Multi-Asset Margin Emerges as Exchanges Seek to Reduce Futures Risks

Multi-Asset Margin Emerges as Exchanges Seek to Reduce Futures Risks

Key highlights:

  • Crypto exchanges are introducing multi-asset margin models to address volatility and collateral inefficiencies in futures trading.
  • The model allows pooled collateral across assets like BTC, ETH, and stablecoins to reduce the risk of forced liquidations.
  • MEXC is among the first platforms to offer multi-asset margining with 14 supported tokens and tiered collateral rates.

New approach tackles futures trading risks

As crypto markets see perpetual futures volumes stabilize around $832 billion, exchanges are adopting new tools to tackle key challenges such as liquidation risk and inefficient capital deployment. Among the most notable innovations is the Multi-Asset Margin model, which lets traders use a combination of cryptocurrencies as pooled collateral for their futures positions.

Instead of relying on a single token, traders can now combine top assets like Bitcoin, Ether, and stablecoins to back multiple positions.

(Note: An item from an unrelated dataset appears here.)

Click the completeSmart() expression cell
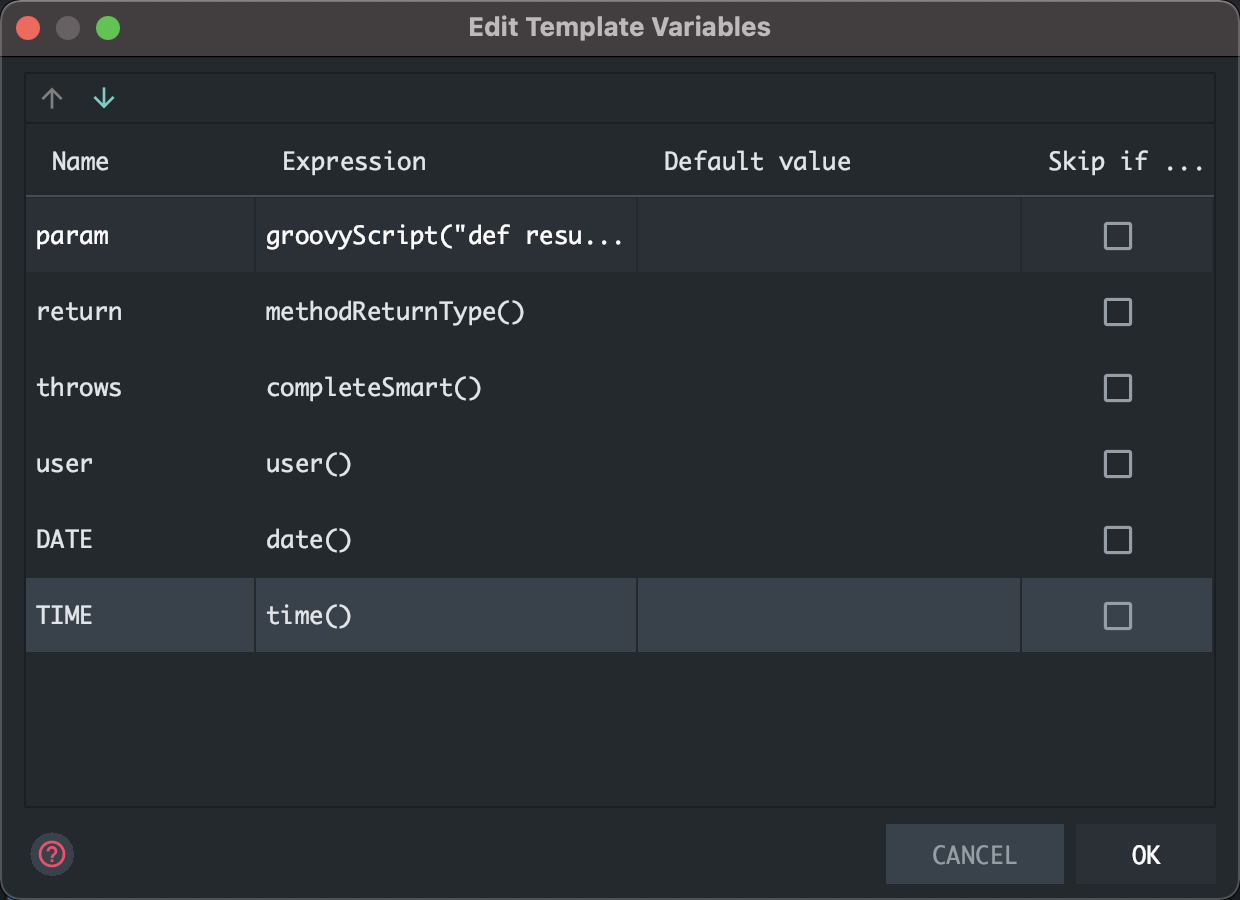The image size is (1240, 900). [374, 388]
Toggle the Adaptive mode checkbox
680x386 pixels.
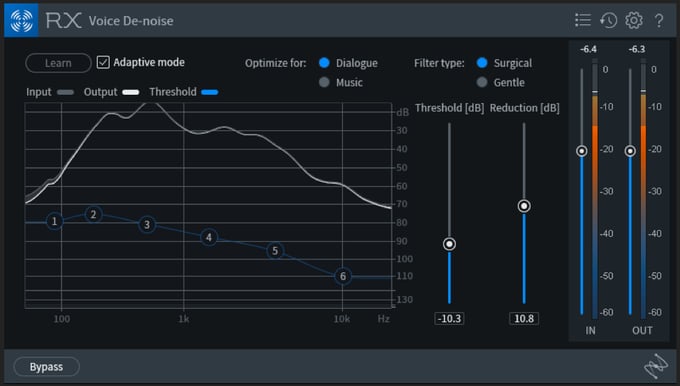click(x=103, y=62)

This offers the flexibility to offset gains and losses across trades—for example, a profit from a short Dogecoin position can help balance losses from a long position in Solana. This cross-margin functionality significantly reduces the risk of cascading liquidations.

The ability to deploy mixed collateral improves capital efficiency, reduces conversion costs, and automates collateral adjustments—key concerns for active traders. With crypto derivatives continuing to dominate daily market activity, such improvements in trading infrastructure are becoming essential.

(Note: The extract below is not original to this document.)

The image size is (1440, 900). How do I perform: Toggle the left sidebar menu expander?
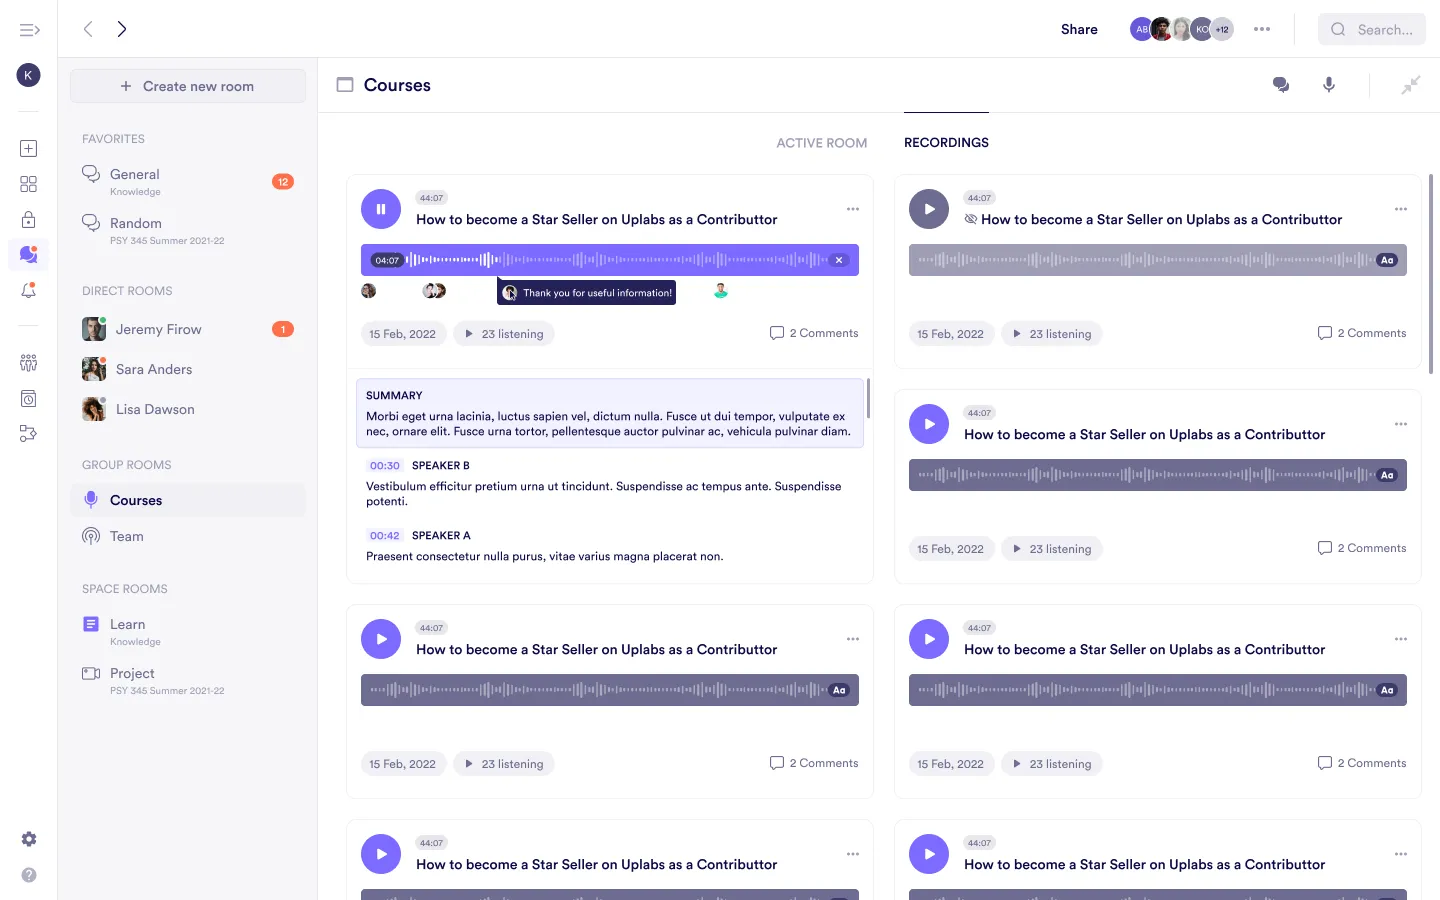pos(29,30)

MEXC rolls out tiered Multi-Asset Margin system

MEXC has become one of the first global platforms to introduce Multi-Asset Margin, offering support for 14 tokens including BTC, ETH, SOL, USDT, and USDC. The exchange’s system uses a tiered collateral rate model: stablecoins are valued at 100%, while Bitcoin and Ether margins range from 97.5% to 85%, depending on position size. This is designed to encourage collateral diversification and avoid over-reliance on a single asset.

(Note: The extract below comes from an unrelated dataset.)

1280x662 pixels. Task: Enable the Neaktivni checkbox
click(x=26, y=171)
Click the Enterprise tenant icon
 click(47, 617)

Such a model aims to curb systemic risk by distributing exposure across various cryptocurrencies. As an example, a drop in one asset’s value would have a muted impact on the overall margin position when other assets are performing better.

Broader market dynamics push for infrastructure upgrades

With Bitcoin hovering between $110,000 and $113,000 and gold seeing stronger inflows amid macroeconomic uncertainty, exchanges are under pressure to offer safer and more flexible trading options. The rise of Multi-Asset Margin reflects a broader trend in exchange innovation, geared toward improving trader security and long-term market liquidity.

These models may not eliminate risk entirely, but they offer practical tools to help traders better navigate volatile conditions while making more efficient use of their capital.